Most people associate aerosol with a can of hairspray, spray paint or keyboard cleaner. However, aerosols can be any solid or liquid suspended in a gas. In regard to the atmosphere, aerosols are collections of cloud droplets around which other cloud droplets can form, bringing together large masses of clouds.
UT geosciences professor Rong Fu and geosciences postdoctoral student Sudip Chakraborty worked together to assess the link between aerosol particles and clouds causing varying weather conditions. The team discovered that aerosols can withhold a cloud’s rainfall and prolong the duration of cloud-cover over an area.
“Aerosols affect the lifetime of the storm by forming smaller droplets, making [the droplets] take longer to grow, and therefore delaying precipitation,” Fu said.

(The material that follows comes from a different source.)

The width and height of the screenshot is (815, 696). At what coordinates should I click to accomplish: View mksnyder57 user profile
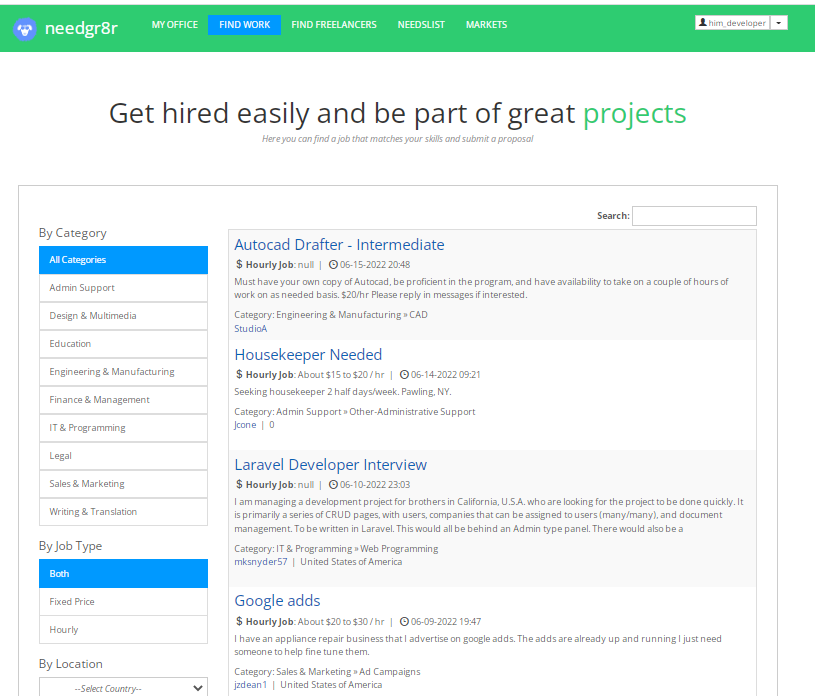[260, 562]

Chakraborty said that when the humidity and wind chill rates are substantial aerosols can make the storm last an additional three to 24 hours.

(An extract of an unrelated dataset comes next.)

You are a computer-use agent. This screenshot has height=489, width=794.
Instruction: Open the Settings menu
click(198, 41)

Fu and Chakraborty gathered data from deep convective clouds in the Congo, Amazon and Southeast Asia. Deep convective clouds are expansive, dark and extremely tall storm clouds known for creating large thunderstorms and are prominent south of the equator.
Fu said that aerosols can either be natural, occurring in sea salts, desert dusts, forest fires or man-made, as in the burning of biomasses like wood, coal, and oil.

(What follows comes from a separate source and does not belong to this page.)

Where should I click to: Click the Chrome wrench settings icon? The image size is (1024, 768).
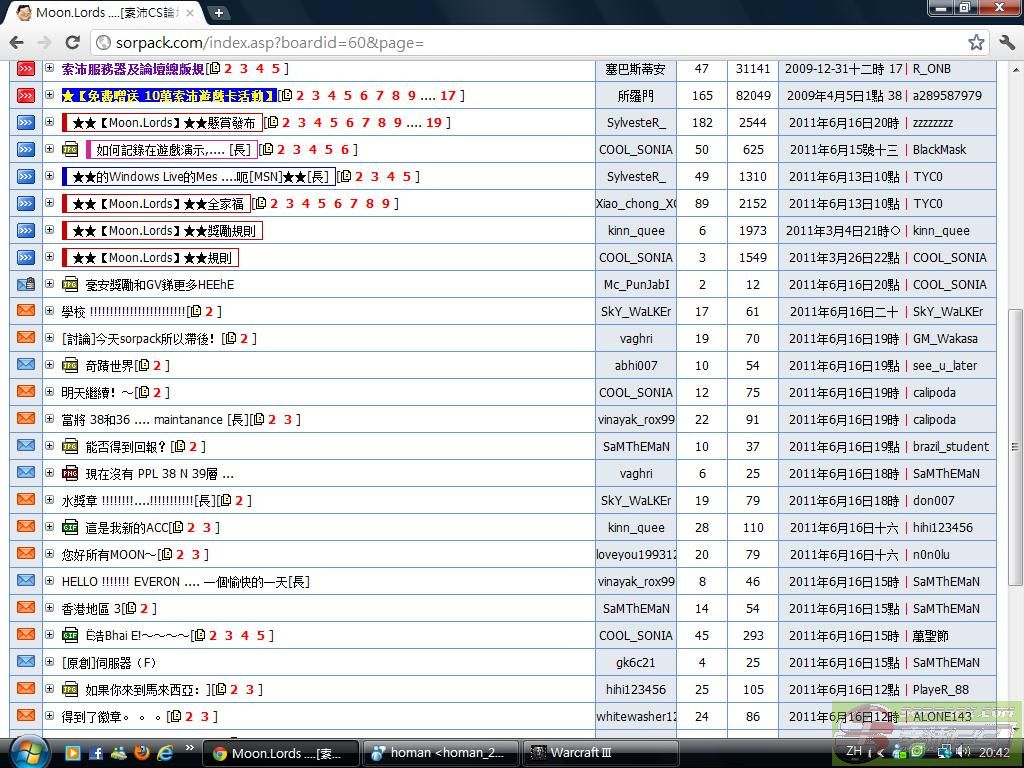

“Biomass-burning aerosols are a very important source of aerosols and are largely man-made, like in the Amazon and Congo where these fires are done by humans,” Fu said.
The team used two different satellites to collect data on clouds. They used a geostationary satellite, which flies very high and can only stay in one place, and a polar-orbital satellite that flies at low altitudes. The polar-orbital satellite produces high-resolution measurements of the clouds in the region, but can only do so twice a day because it moves with the Earth.
The team was not able to constantly monitor the clouds because of the limitations of the satellites. Chakraborty said he had to coordinate the data from both satellites to get a continuous measurement of the clouds.
While scientists have been studying the effects of aerosols on clouds for more than the past three decades, to their knowledge, Fu and Chakraborty are the first to show how aerosols affect the longevity of deep convective clouds.
Chakraborty said that the team next plans are to study the effects of aerosols on clouds in Europe and other northern locations and their exact rain rates in these regions.
“Since the level of aerosols in the tropics is increasing, clouds that should’ve been gone today, won’t even be gone the next day,” Chakraborty said. “There’s a lot of possible future implications of this, such as the issue of a loss of sunlight on the environment and radiation energy levels.”